• Listed records:
________

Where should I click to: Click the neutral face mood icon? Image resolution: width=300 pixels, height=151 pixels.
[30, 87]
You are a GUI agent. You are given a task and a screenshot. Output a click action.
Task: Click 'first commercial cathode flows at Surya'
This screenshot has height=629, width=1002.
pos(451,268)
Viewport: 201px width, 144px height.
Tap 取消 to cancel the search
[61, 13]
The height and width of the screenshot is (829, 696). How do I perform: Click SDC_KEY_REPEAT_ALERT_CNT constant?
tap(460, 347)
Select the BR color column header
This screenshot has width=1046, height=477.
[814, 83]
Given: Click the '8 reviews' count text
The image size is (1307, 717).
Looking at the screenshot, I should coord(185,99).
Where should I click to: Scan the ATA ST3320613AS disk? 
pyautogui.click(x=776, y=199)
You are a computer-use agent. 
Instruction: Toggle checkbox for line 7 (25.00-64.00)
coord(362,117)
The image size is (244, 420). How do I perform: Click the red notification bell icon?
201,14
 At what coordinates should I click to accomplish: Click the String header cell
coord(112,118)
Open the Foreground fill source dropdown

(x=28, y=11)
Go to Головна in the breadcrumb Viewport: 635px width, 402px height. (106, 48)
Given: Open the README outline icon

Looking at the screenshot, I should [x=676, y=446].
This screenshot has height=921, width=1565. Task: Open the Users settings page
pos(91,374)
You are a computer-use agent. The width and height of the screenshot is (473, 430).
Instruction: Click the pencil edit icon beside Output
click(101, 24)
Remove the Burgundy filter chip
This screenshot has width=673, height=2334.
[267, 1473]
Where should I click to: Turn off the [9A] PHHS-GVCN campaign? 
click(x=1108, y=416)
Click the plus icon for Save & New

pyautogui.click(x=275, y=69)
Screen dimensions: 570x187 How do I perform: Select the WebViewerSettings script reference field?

________

• Exercise requirements:
List each line of the entries that holds the string "Viewport".

• Response to the exercise:
Viewport: 201px width, 144px height.
Go to Головна in the breadcrumb Viewport: 635px width, 402px height. (106, 48)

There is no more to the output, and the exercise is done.